Ich investiere seit mehreren Jahren in China-Aktien. Mich beeindruckt der Ehrgeiz der Chinesen, ihre Tech-Affinität und ihre Arbeitsmoral. Eigentlich ein wunderbares Umfeld für erfolgreiche Unternehmen – und damit für spektakuläre Renditen an den Aktienmärkten. Wäre die da nicht Regierung in Peking... Die sorgte nämlich dafür, das China-Aktien seit ein paar Wochen mächtig unter Druck stehen.
Was genau die chinesische Regierung trieb, welche Folgen das für Investoren haben könnte und wie ich auf diese Situation reagiere, erfährst du im folgenden Beitrag. Viel Spaß beim Lesen!
Quelle: canva.com
China-Aktien unter Druck: Was ist da eigentlich genau los?
Alles begann Anfang Juli 2021: Kurz nach dem Börsengang der Didi-Aktie strich die chinesische Regierung die App des Fahrdienstleister kurzerhand aus dem App-Store. Peking befürchtete angeblich den Transfer von Nutzerdaten ins Ausland. Dieser staatliche Eingriff sorgte dafür, dass auch viele andere China-Aktien unter Druck gerieten.
Das war jedoch erst der Anfang. Ein paar Wochen später verkündete Peking, dass Nachhilfeinstitute keinen Gewinn mehr erzielen dürfen. Die Aktien von Unternehmen aus diesem Bereich brachen darauf hin massiv ein. Doch auch vor den großen Tech-Konzernen wie Alibaba oder Tencent machte der Kurssturz keinen Halt: Der dramatisch Eingriff in den Bildungsmarkt sorgte für einen Vertrauensverlust an der Börse. Die Folge: China-Aktien gerieten erneut unter Druck!
Wer nun denkt, beliebte China-Aktien wie die von Alibaba oder Tencent seien nicht von staatlichen "Maßnahmen" betroffen, der irrt: Angeblich wirft Peking aktuell einen prüfenden Blick auf die starke Stellung von Tencent am Musikmarkt. Eine Geldstrafe wurde bereits verhängt, ob weitere – und vor allem welche – Schritte folgen, ist unklar.
Das massive Eingreifen der chinesischen Regierung war also dafür verantwortlich, dass China-Aktie unter Druck gerieten. Doch was bedeutet das für Investoren, die chinesische Aktien im Depot haben? Verkaufen, nachkaufen oder einfach nichts tun?
Alles nur Panik? Oder müssen wir China-Investoren uns Sorgen machen?

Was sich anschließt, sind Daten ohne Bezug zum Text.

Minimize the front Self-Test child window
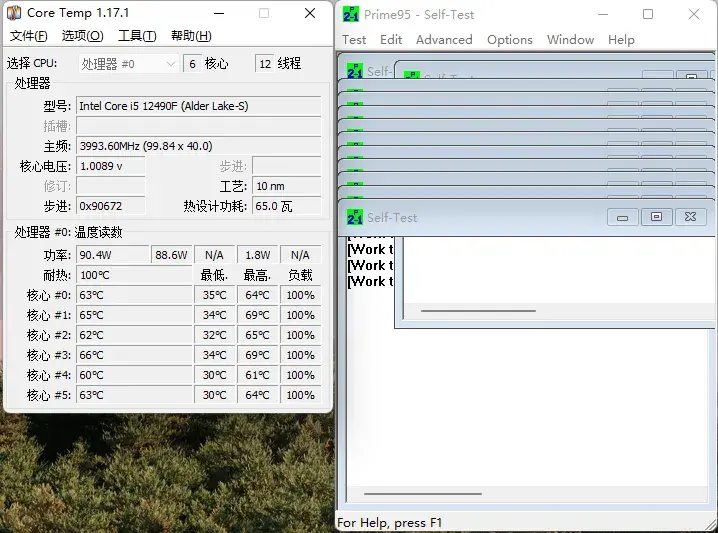The width and height of the screenshot is (718, 533). coord(622,217)
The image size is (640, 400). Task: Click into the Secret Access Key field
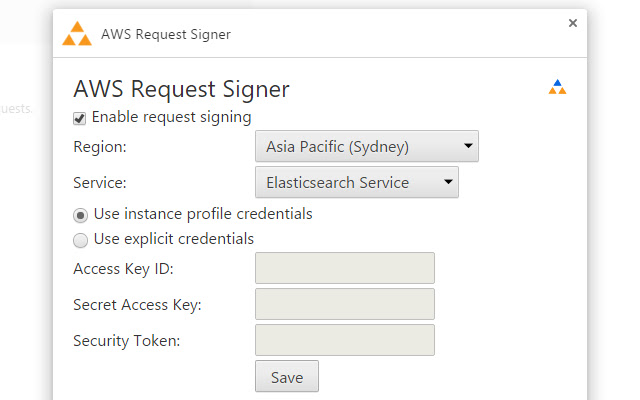click(345, 304)
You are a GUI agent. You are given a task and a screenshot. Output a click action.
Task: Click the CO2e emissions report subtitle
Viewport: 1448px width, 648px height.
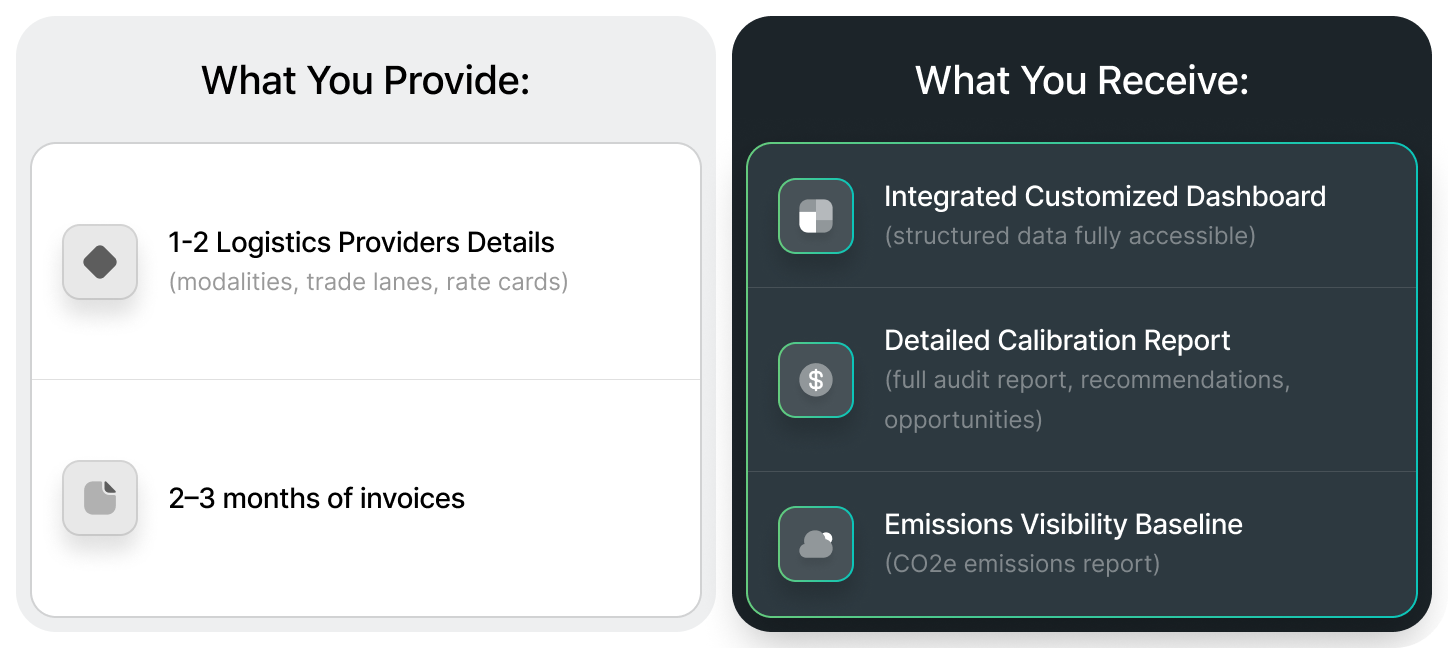(1022, 564)
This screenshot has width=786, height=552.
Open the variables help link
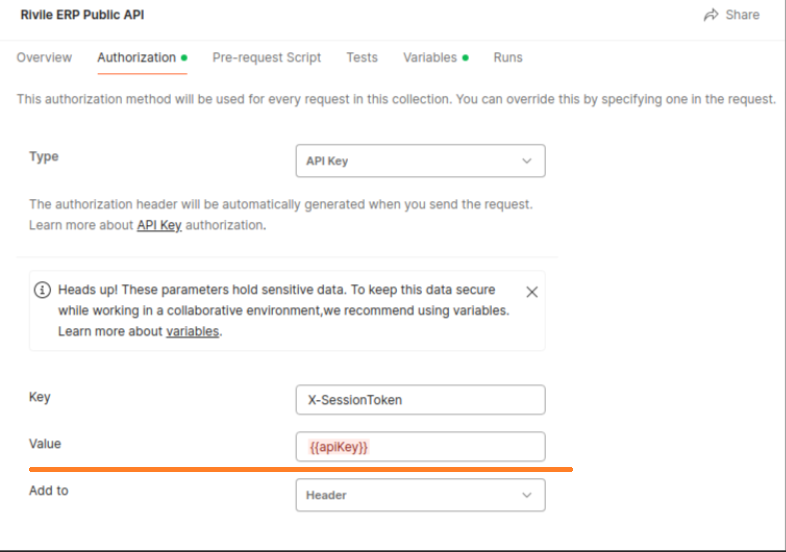(x=192, y=332)
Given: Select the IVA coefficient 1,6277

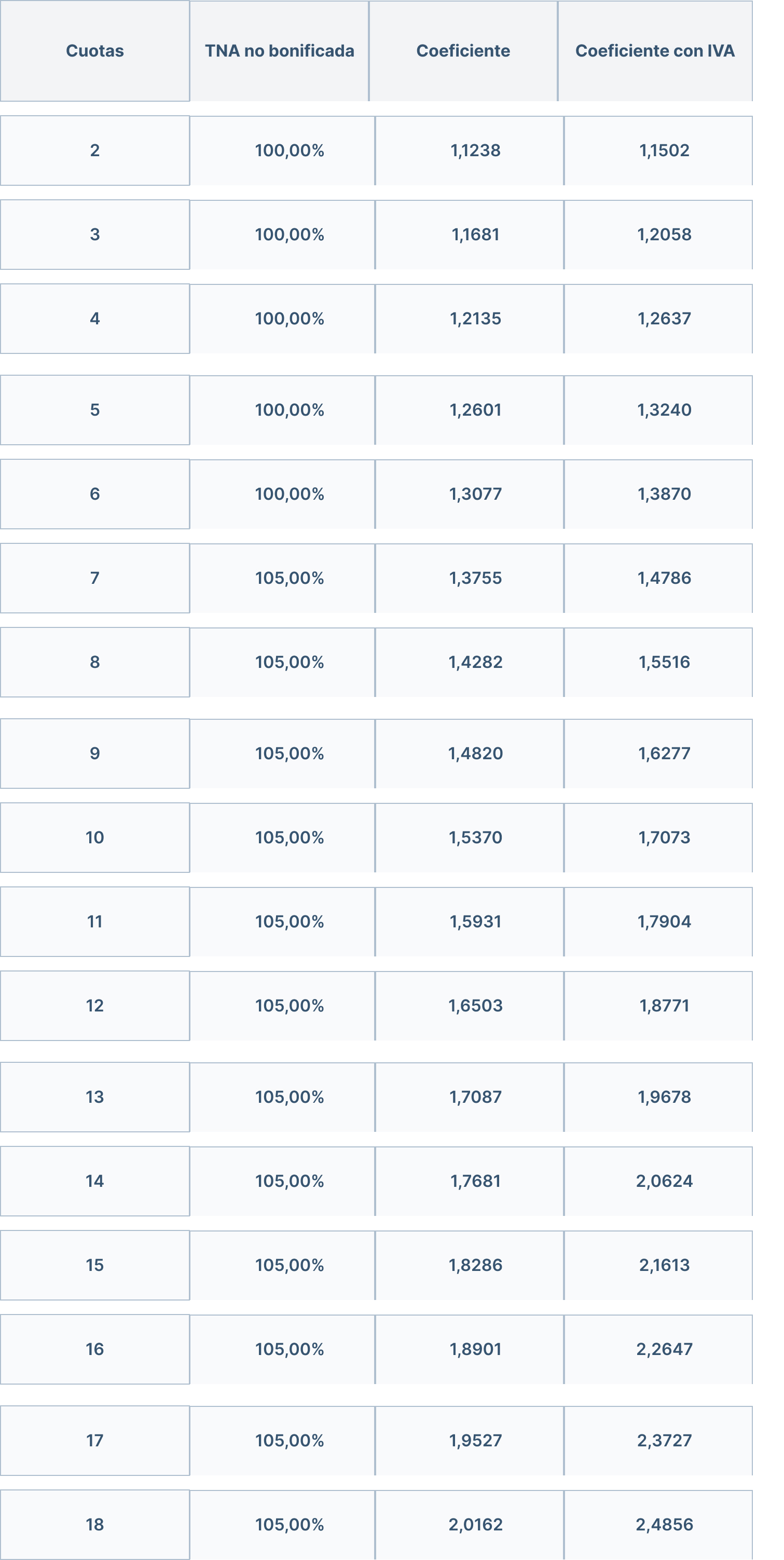Looking at the screenshot, I should [x=664, y=754].
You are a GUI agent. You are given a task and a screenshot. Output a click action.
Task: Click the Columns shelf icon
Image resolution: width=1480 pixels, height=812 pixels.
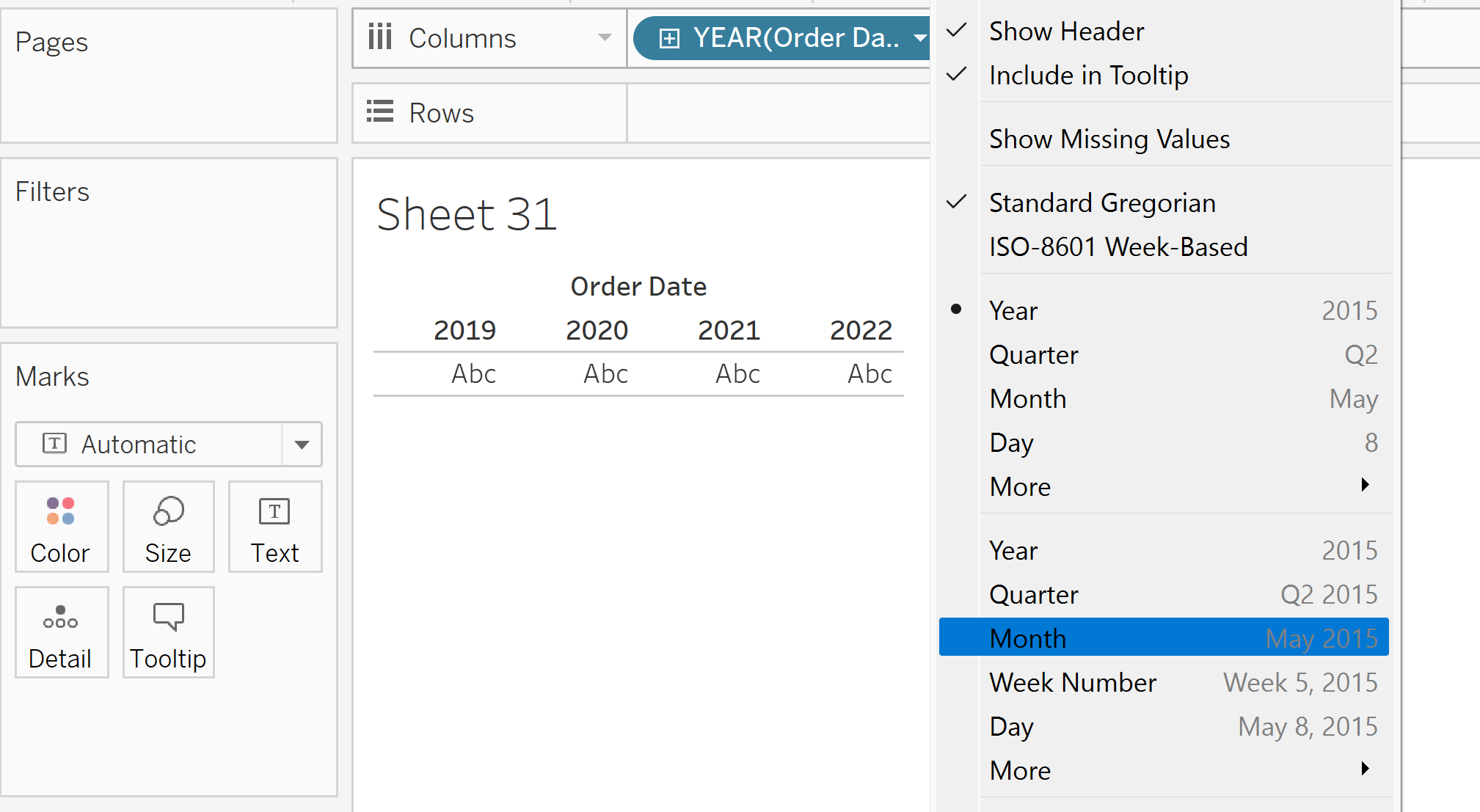[380, 37]
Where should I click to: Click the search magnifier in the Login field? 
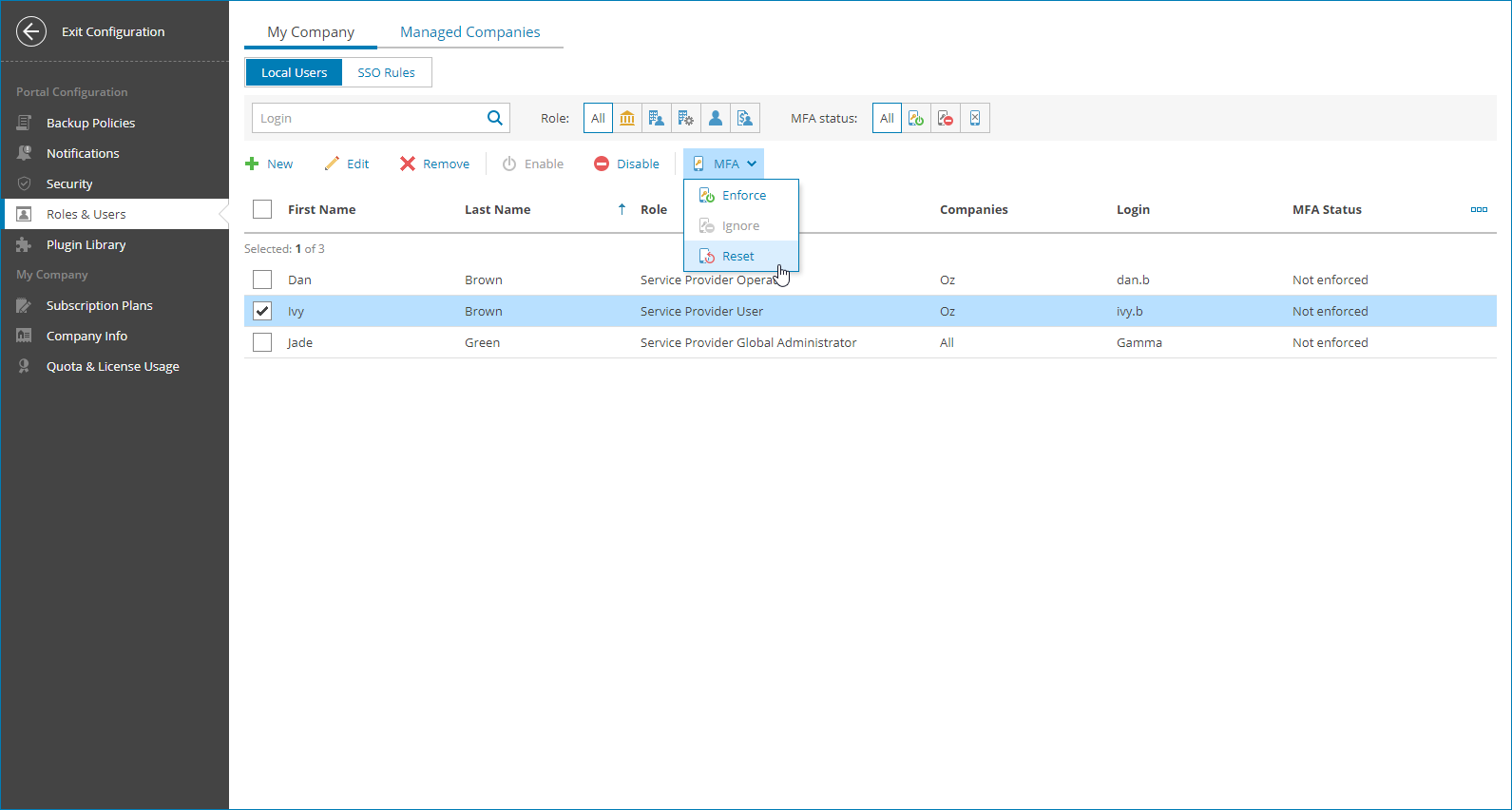click(x=494, y=118)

Ich besitze wie eingangs erwähnt mehrere chinesische Aktien, darunter Alibaba, Tencent, Geely und Xiaomi. Ich bin also direkt von dieser Problematik betroffen. Natürlich war mir vor diesen Käufen klar, dass die chinesische Regierung in fast allen Bereichen ihre Finger im Spiel hat. Sie versucht, die Dinge zu ihren Gunsten zu beeinflussen.
Hier findest du drei China-Aktien, die ich vor ein paar Monaten noch extrem spannend fand...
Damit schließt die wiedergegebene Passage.